Aquí faltan sus travestis divertidas, su duelo con el público, su mención provocadora a la noticia: aquí Peña se ha vuelto serio. Para denunciar los efectos de “la vida en directo” y mostrar cómo deteriora ese afán por más rating. Pero también para denunciar la vocación del argentino por “ser masa”. La familia feliz se ha convertido en “cualquier cosa” y empieza el largo descenso a los infiernos que agobia, reclama un final antes de tiempo (y no llega). La familia, desesperada por el impacto, no se ahorra golpes de efecto: Peña alude a su propia vida (“¿Vienen a ver la decadencia? Sádicos de mierda”); Sofía se queja de Moria, pisotea el cadáver de su padre, aparece desnuda “con una gran concha” y dice que los tipos sólo piensan en eso, besa a su supuesto hermano y Peña decreta: ¡Incesto! Como en un ejercicio más que un trabajo terminado, ellos actúan sus tragedias impostadas ante la cámara (con técnicos que circulan por el living) y las interrumpen, de pronto, cada vez que la voz en off los felicita: ¡Superaron al programa más visto!

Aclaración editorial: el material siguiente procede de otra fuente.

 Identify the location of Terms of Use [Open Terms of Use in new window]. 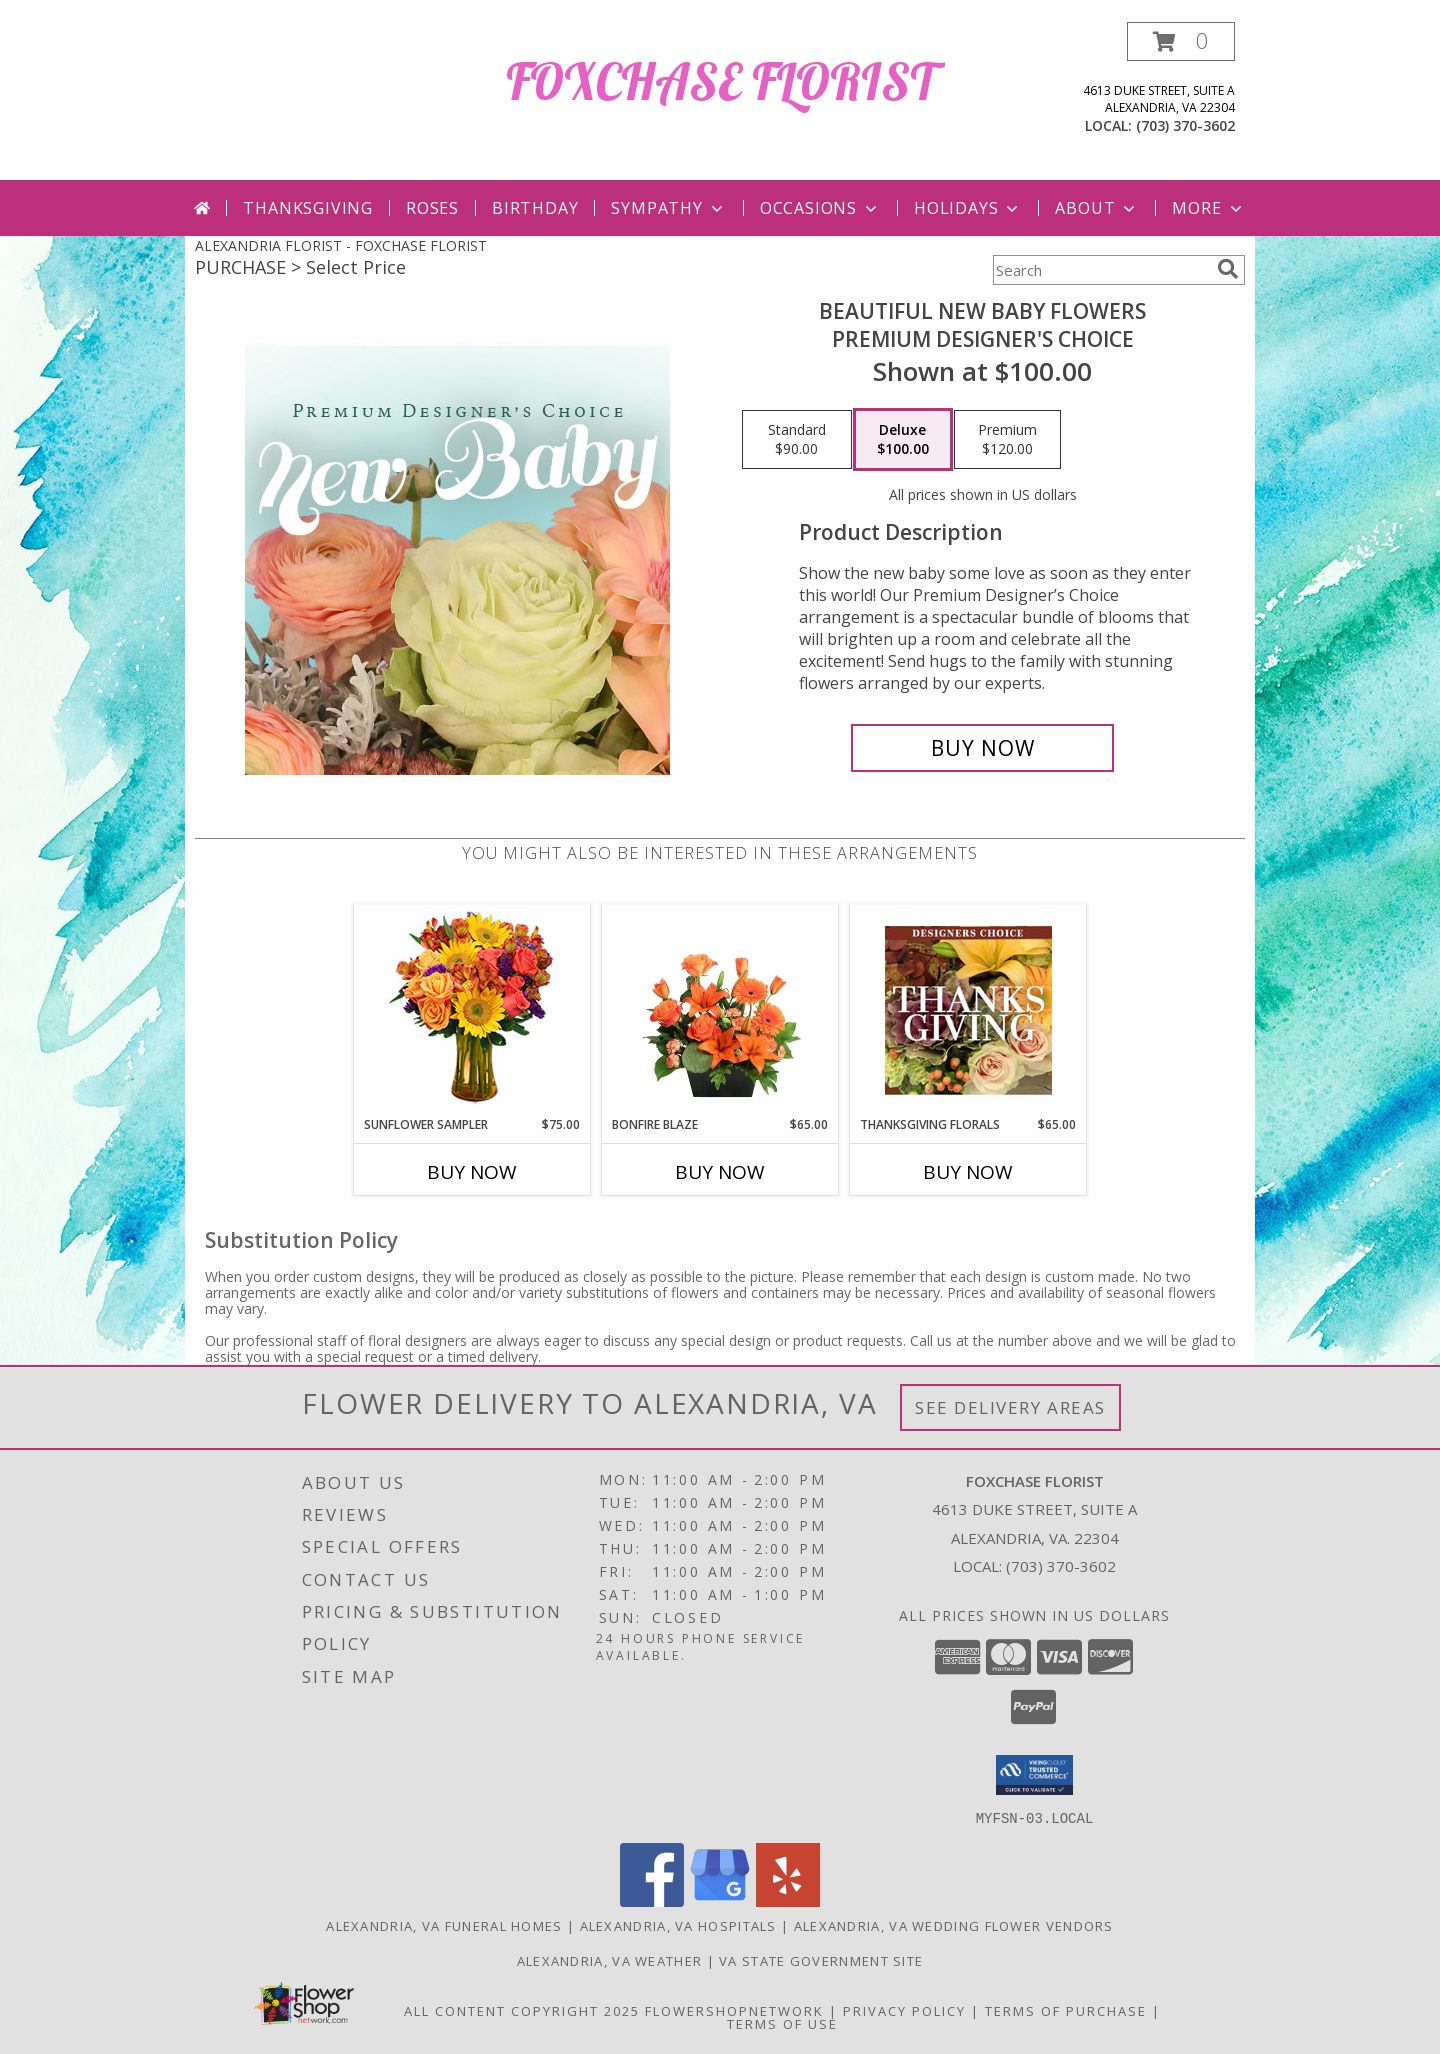
(782, 2023).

En la pantalla de fondo, se ven las mismas escenas y se alternan publicidades de Peña con Sebastián Wainraich, donde se ríen de la TV de las compras y parodian los vicios más obvios de la tarde catódica, esa que combina la tragedia con la pomada antihermorroidal. Queda el gustito a cliché revisitado, a arenga compartida en contra del “infierno en que vivimos”; pero esto es un “auténtico Peña” y poco importa el color demasiado definido, el trazo grueso. El es el único que podría salir indemne de esta morosa, cansadora travesía por males argentinos que ni se atemperan con bobadas o pasos de comedia. Peña juega al límite: como si necesitara una catarsis, como si subrayara lo que esbozó en Domínico junto a Nicolás Repetto: la TV es de plástico, está deshumanizada. ¡Sólo la puesta en extremo puede rebelársele! Eso mismo que a cualquiera se le imputaría como un simplismo (demonizar), Peña supera indemne: porque juega a fondo y no se excluye de su canto indignado, porque derrumba su propio mito de provocación continua, porque asume que lo suyo son efectos tan artificiosos como los de la tele que critica. Y en ese charco de miserias, donde la niña vedette llora su condición de hija de famosa, y su novio se somete a los caprichos de su protector, Peña recrea el horror detrás de cualquier excusa argumental: ¡la expulsión definitiva del paraíso!